Transfer Family

Protocol: JSON 1.1
Endpoint: http://localhost:4566/
X-Amz-Target prefix: TransferService.

AWS Transfer Family managed file transfer server management. This implementation covers the management-plane API for server and user lifecycle, SSH public key management, and tagging.

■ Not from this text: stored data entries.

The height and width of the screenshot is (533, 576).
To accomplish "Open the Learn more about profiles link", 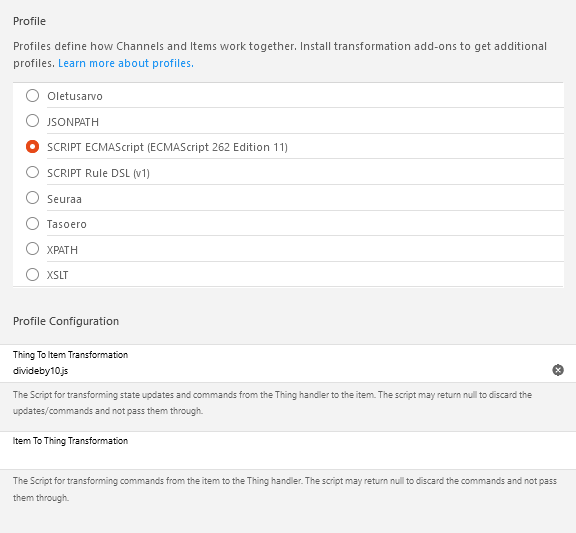I will tap(126, 63).
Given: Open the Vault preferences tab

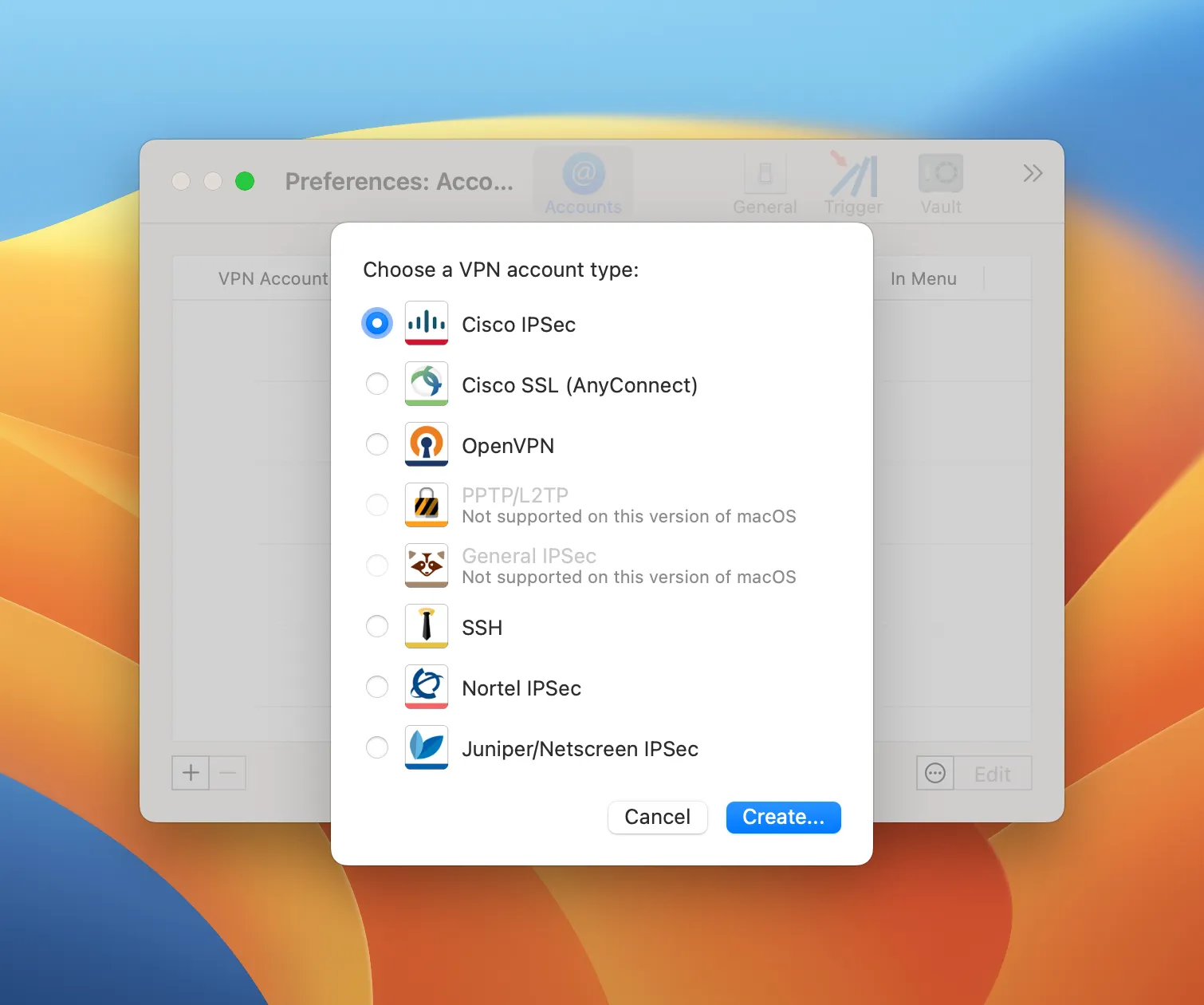Looking at the screenshot, I should (x=941, y=183).
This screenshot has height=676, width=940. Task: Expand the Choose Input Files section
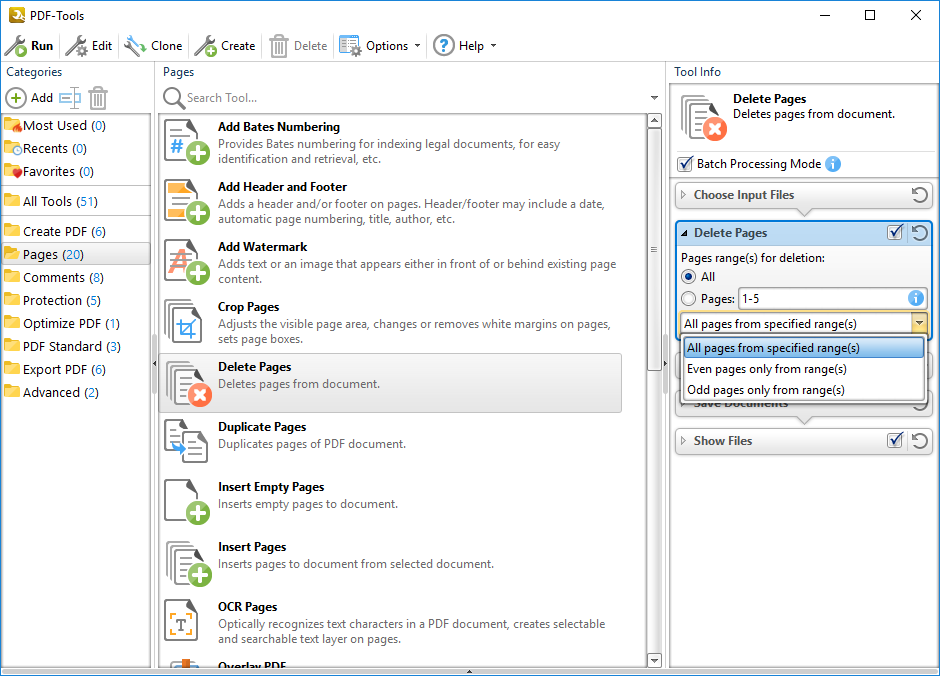pyautogui.click(x=685, y=195)
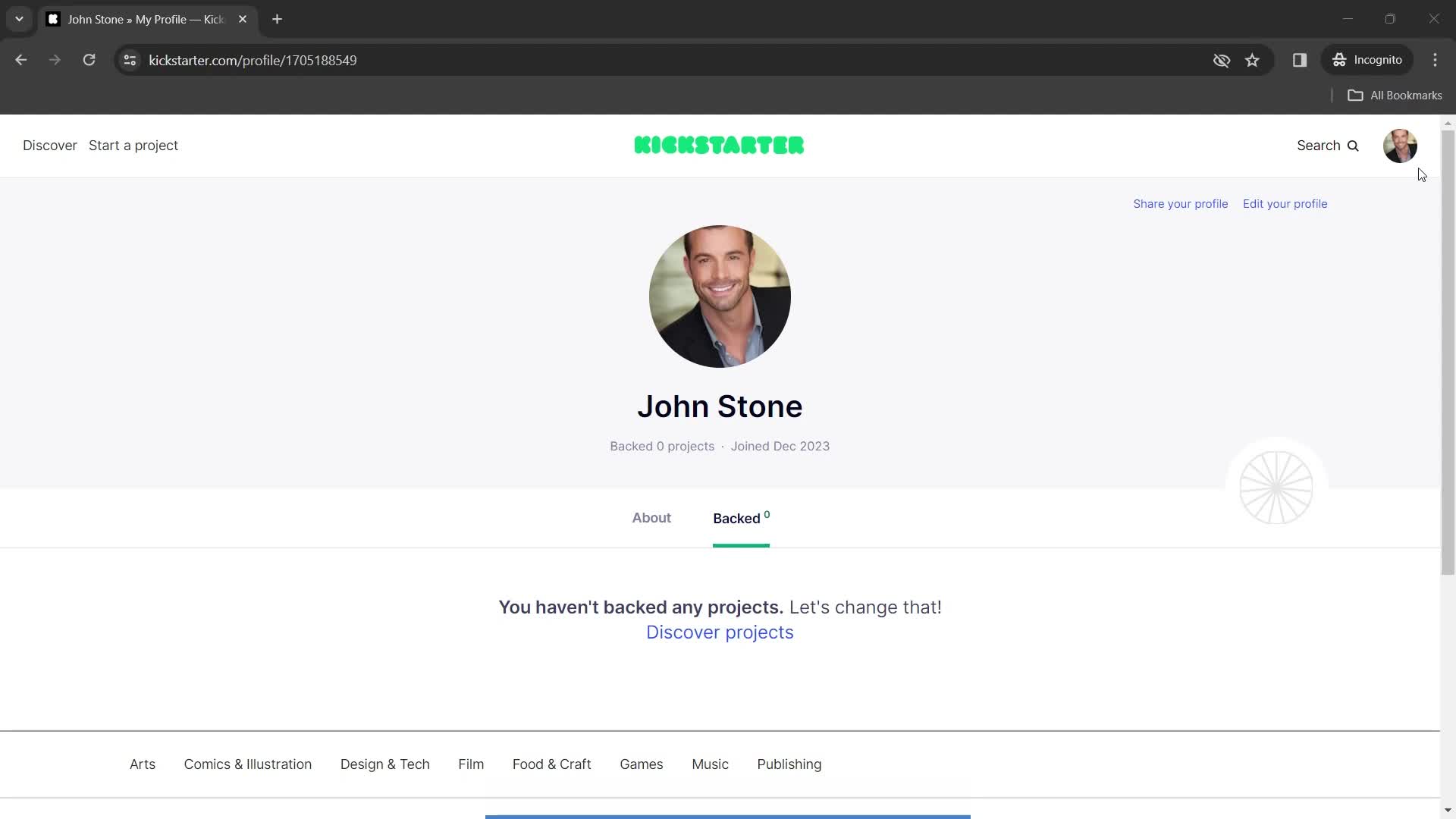Open the Discover menu item
This screenshot has width=1456, height=819.
click(50, 145)
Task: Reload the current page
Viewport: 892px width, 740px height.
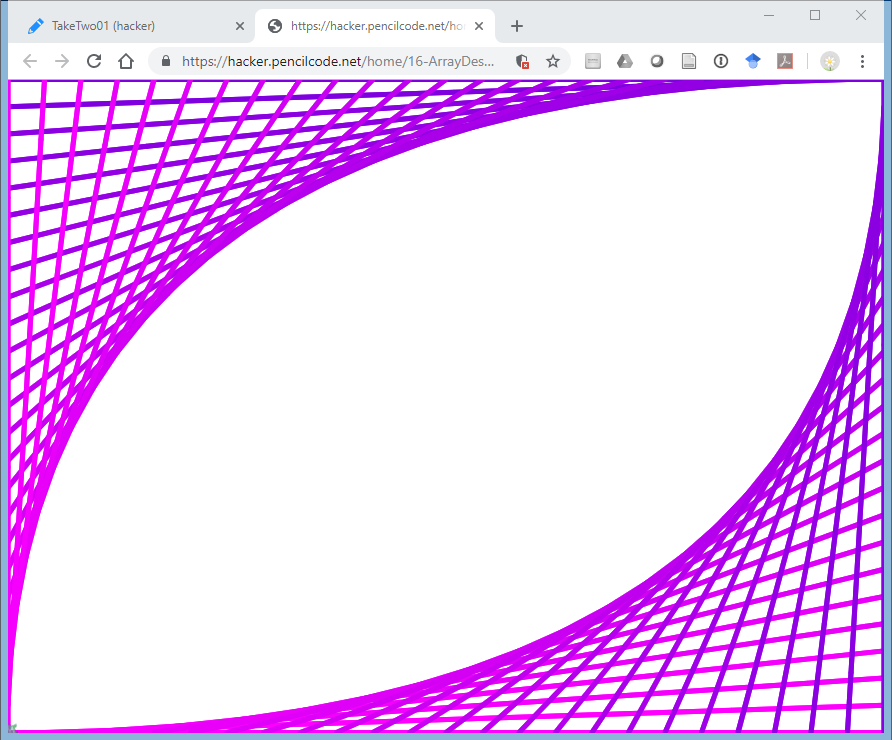Action: click(94, 61)
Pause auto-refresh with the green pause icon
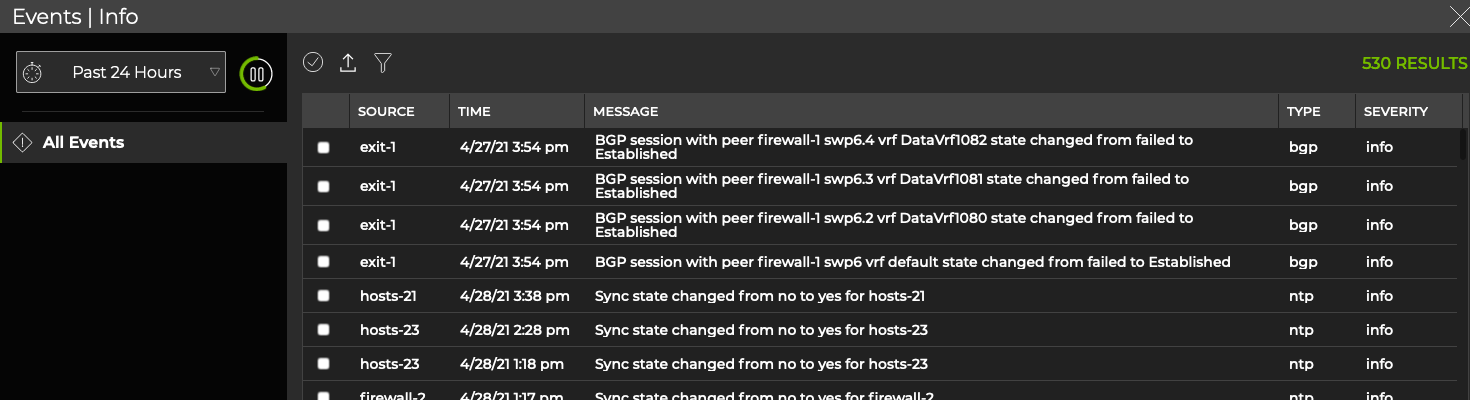Screen dimensions: 1470x400 257,73
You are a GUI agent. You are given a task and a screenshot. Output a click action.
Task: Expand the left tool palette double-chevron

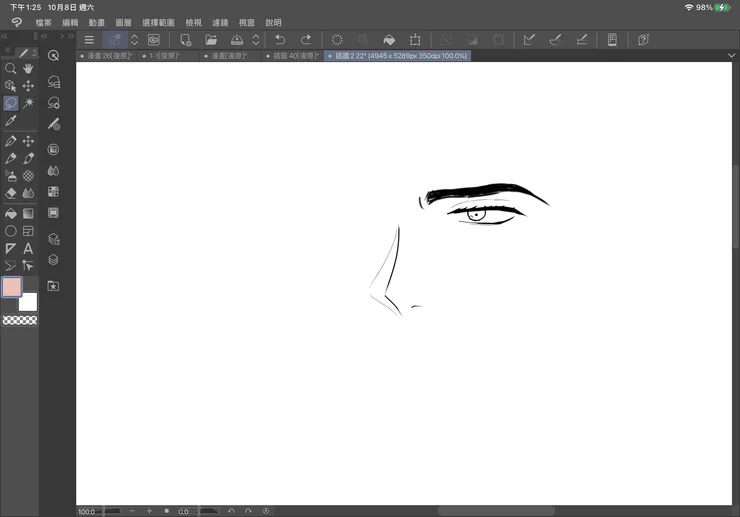(4, 36)
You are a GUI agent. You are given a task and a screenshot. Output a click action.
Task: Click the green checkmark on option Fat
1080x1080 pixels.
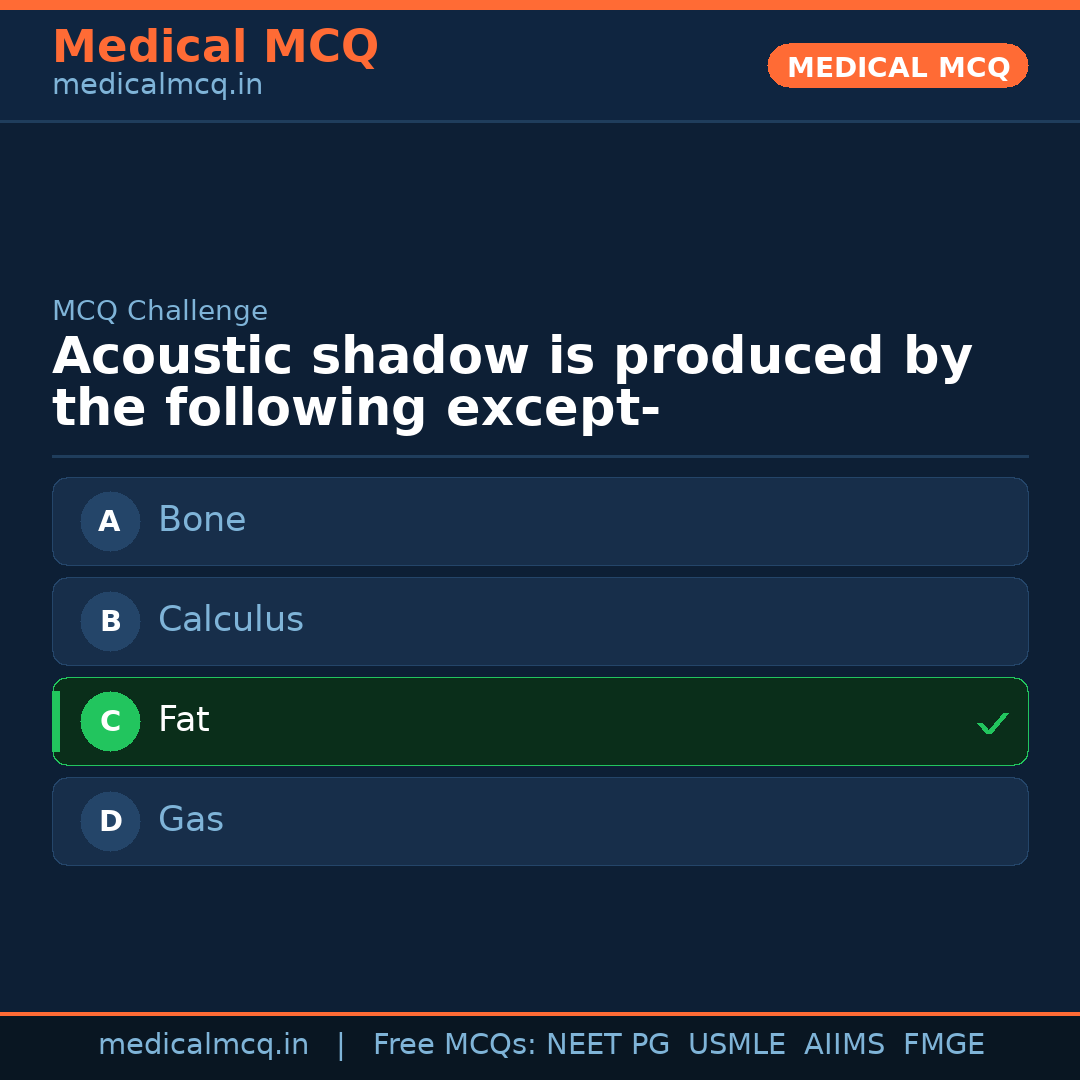[993, 722]
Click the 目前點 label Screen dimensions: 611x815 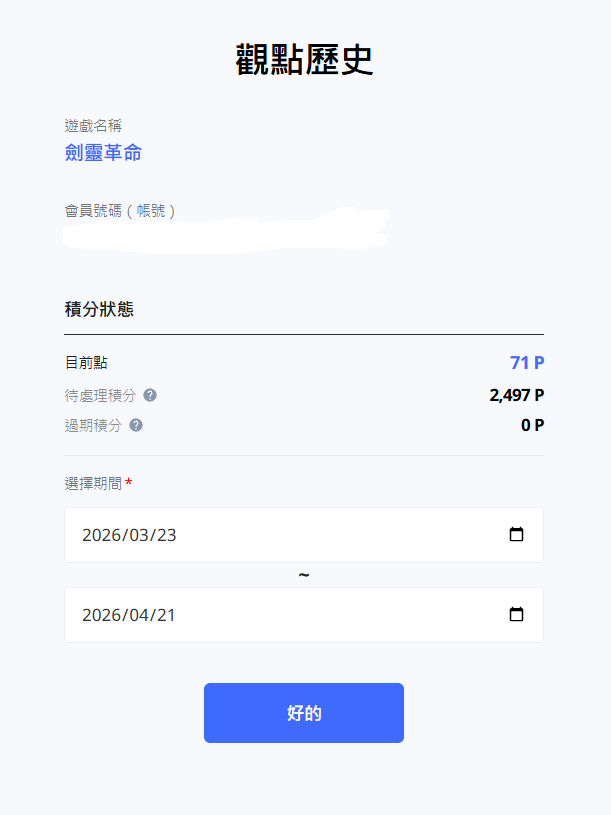click(x=86, y=363)
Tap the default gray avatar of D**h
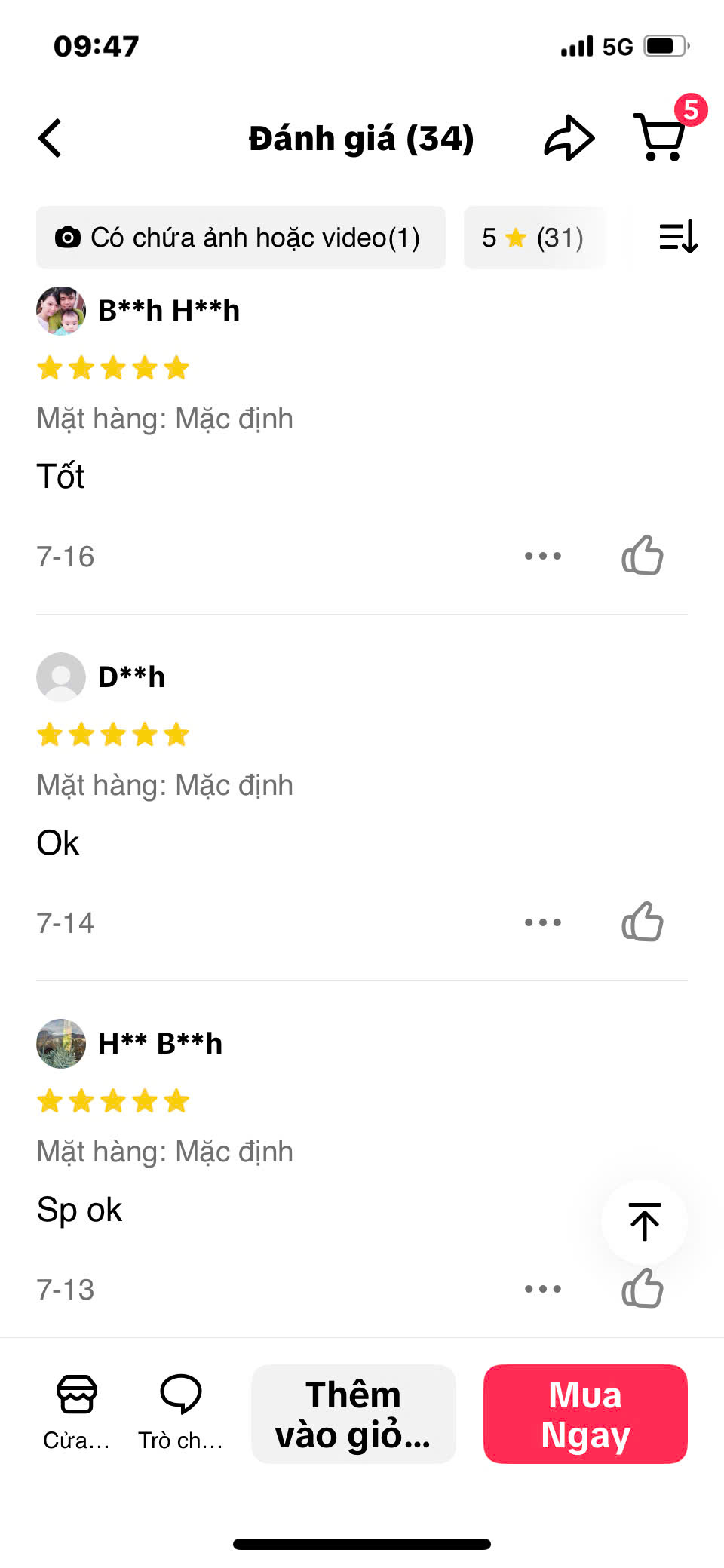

Actual SFTP/FTP protocol handling is out of scope — server state is simulated in-process.

Supported Actions

Servers

Action	Description
`CreateServer`	Create a managed file transfer server
`DescribeServer`	Get server metadata and configuration
`UpdateServer`	Update protocols, endpoint type, logging role, security policy
`DeleteServer`	Delete a server (must be in `OFFLINE` state)
`ListServers`	Paginated list of servers
`StartServer`	Transition server from `OFFLINE` to `ONLINE`
`StopServer`	Transition server from `ONLINE` to `OFFLINE`

Users

Action	Description
`CreateUser`	Associate a user with a server
`DescribeUser`	Get user configuration and SSH keys
`UpdateUser`	Update role, home directory, or home directory mappings
`DeleteUser`	Remove a user from a server
`ListUsers`	Paginated list of users on a server

SSH Public Keys

Action	Description
`ImportSshPublicKey`	Attach an SSH public key to a user
`DeleteSshPublicKey`	Remove an SSH public key from a user

Tagging

Action	Description
`TagResource`	Add or update tags on a server or user
`UntagResource`	Remove tags from a server or user
`ListTagsForResource`	List tags for a server or user

Configuration

Environment variable	Default	Description
`FLOCI_SERVICES_TRANSFER_ENABLED`	`true`	Enable or disable Transfer Family

ARN Format

arn:aws:transfer:{region}:{accountId}:server/{serverId}
arn:aws:transfer:{region}:{accountId}:user/{serverId}/{userName}

Server IDs have the format s- followed by 17 lowercase alphanumeric characters (e.g. s-01234567890abcdef).

Example Usage

export AWS_ENDPOINT_URL=http://localhost:4566

# Create a server
aws transfer create-server \
  --protocols SFTP \
  --endpoint-type PUBLIC

# List servers
aws transfer list-servers

# Stop a server (must be ONLINE)
aws transfer stop-server --server-id s-01234567890abcdef

# Start a server (must be OFFLINE)
aws transfer start-server --server-id s-01234567890abcdef

# Create a user
aws transfer create-user \
  --server-id s-01234567890abcdef \
  --user-name alice \
  --role arn:aws:iam::000000000000:role/transfer-role \
  --home-directory /uploads

# Import an SSH public key
aws transfer import-ssh-public-key \
  --server-id s-01234567890abcdef \
  --user-name alice \
  --ssh-public-key-body "ssh-rsa AAAA..."

# List users on a server
aws transfer list-users --server-id s-01234567890abcdef

# Tag a server
aws transfer tag-resource \
  --arn arn:aws:transfer:us-east-1:000000000000:server/s-01234567890abcdef \
  --tags Key=env,Value=dev

# Delete a user then the server
aws transfer delete-user \
  --server-id s-01234567890abcdef \
  --user-name alice
aws transfer stop-server --server-id s-01234567890abcdef
aws transfer delete-server --server-id s-01234567890abcdef

Notes

Phase 1 covers the management-plane API only. Data-plane SFTP connectivity (actual file transfer) is not emulated.
Server EndpointType defaults to PUBLIC. The State field transitions between ONLINE and OFFLINE via StartServer / StopServer.
SSH key bodies are stored and returned as-is; no cryptographic validation is performed.